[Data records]

---

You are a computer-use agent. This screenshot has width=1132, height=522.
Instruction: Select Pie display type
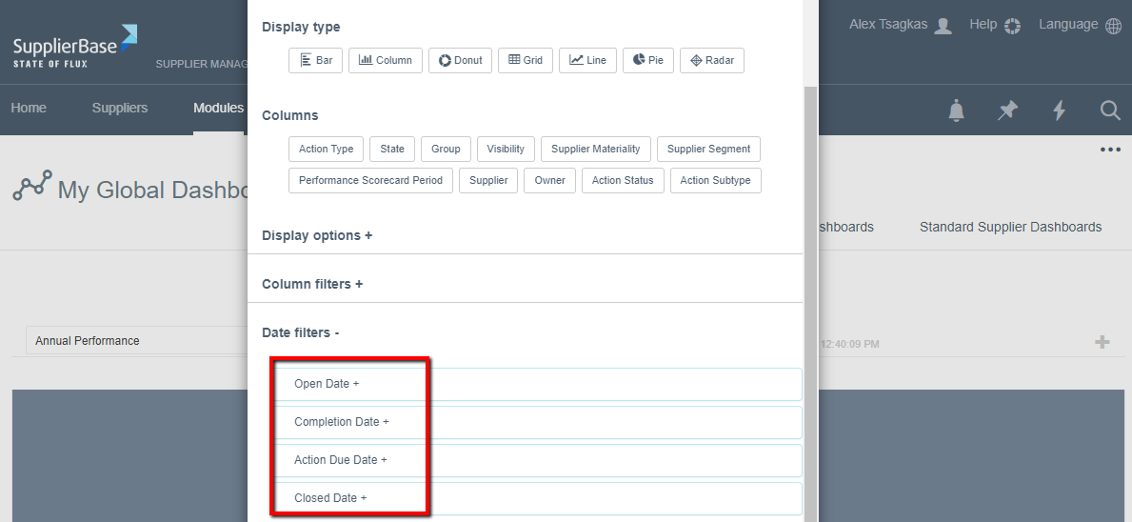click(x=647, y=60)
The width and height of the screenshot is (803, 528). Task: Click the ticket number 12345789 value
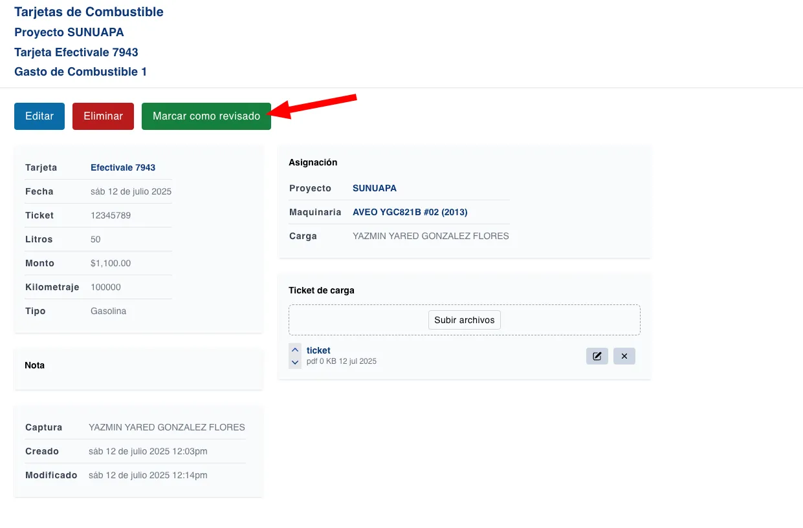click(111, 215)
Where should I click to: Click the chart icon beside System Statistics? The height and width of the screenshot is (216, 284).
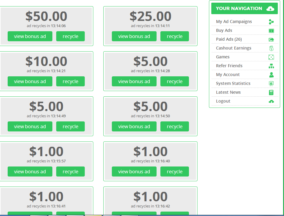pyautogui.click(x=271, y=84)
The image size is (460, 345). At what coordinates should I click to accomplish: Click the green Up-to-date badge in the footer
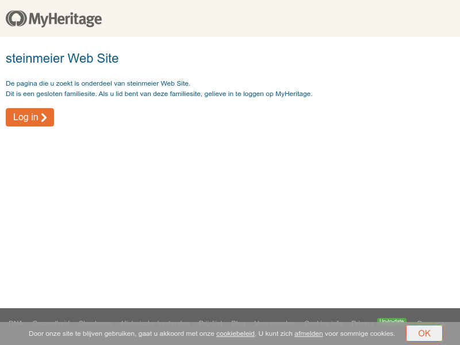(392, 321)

---

- **ACTION ITEM**: Each entry above should be restated word for word, though no picture may appear in the copy.

- **RESPONSE FOR THIS EXERCISE**:
You are a computer-use agent. This screenshot has width=1132, height=522.
Instruction: Select Pie display type
click(x=647, y=60)
The width and height of the screenshot is (803, 528). Task: Click the ticket number 12345789 value
click(111, 215)
Where should I click to: Click the chart icon beside System Statistics? The height and width of the screenshot is (216, 284).
pyautogui.click(x=271, y=84)
The image size is (460, 345). At what coordinates should I click to accomplish: Click the green Up-to-date badge in the footer
(392, 321)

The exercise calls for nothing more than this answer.